YOUR ASSIGNMENT
Look for "computer" in each line of the records, and copy the lines that have it.
********************
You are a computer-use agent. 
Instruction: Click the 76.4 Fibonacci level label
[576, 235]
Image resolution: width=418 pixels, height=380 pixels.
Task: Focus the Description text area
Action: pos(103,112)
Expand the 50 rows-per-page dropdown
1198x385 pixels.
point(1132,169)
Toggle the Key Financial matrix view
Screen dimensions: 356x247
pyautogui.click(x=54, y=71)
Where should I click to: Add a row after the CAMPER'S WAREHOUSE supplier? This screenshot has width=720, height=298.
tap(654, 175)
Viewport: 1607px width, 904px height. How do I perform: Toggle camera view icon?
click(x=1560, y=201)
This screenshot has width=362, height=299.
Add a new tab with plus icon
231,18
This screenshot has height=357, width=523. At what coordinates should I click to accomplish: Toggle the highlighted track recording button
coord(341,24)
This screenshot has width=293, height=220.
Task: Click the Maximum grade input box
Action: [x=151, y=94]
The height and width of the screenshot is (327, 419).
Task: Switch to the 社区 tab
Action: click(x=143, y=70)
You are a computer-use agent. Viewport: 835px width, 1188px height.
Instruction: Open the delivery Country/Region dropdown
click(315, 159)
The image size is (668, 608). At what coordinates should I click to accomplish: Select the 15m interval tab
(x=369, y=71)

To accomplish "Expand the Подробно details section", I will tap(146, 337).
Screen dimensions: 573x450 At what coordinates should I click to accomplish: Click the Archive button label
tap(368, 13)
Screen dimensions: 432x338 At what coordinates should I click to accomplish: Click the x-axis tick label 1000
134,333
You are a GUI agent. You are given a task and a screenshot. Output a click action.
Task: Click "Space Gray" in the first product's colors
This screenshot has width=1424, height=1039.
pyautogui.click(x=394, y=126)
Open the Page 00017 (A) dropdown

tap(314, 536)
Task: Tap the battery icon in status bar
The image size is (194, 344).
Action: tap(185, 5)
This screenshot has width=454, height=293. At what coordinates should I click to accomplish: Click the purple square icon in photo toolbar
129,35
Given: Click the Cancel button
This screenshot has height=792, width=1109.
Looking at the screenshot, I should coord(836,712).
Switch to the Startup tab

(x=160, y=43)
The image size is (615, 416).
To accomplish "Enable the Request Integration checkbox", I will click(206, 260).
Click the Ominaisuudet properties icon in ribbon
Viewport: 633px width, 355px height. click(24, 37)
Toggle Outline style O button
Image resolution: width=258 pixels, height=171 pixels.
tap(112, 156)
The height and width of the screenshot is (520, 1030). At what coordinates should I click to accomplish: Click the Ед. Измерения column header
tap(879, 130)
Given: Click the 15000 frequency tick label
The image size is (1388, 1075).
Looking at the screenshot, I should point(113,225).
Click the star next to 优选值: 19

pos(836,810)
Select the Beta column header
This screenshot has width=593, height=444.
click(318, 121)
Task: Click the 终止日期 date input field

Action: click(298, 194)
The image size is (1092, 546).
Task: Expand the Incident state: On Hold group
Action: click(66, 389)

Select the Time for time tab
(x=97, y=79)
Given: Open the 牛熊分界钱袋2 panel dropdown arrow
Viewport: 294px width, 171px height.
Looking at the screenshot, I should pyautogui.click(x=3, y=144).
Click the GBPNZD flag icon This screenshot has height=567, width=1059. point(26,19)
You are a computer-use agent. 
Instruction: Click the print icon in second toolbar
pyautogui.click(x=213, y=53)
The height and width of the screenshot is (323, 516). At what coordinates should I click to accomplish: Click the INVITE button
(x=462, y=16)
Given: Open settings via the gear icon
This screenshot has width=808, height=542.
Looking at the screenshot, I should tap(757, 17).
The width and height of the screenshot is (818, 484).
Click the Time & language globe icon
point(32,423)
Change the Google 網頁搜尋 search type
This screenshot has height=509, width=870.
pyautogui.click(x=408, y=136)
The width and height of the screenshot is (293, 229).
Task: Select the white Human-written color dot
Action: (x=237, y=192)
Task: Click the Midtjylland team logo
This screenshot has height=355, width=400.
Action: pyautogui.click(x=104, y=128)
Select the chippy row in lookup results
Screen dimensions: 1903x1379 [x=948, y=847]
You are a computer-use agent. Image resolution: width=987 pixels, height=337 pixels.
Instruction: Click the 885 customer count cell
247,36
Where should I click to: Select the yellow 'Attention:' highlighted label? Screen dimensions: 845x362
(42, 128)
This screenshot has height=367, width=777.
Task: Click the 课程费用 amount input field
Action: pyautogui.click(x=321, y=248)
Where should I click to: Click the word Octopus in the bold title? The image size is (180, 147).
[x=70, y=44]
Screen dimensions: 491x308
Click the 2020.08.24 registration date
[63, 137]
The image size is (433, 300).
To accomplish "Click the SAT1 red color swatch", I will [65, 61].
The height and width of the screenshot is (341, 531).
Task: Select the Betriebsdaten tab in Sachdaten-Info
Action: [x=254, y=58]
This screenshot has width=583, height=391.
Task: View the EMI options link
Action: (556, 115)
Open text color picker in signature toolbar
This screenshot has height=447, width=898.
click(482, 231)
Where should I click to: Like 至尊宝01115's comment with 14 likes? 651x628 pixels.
********************
REPLY
You are a computer-use agent. 
You are a computer-use agent. Viewport: 835px width, 1188px height.
You are a computer-use agent. 
You are a computer-use agent. Image resolution: width=987 pixels, height=337 pixels.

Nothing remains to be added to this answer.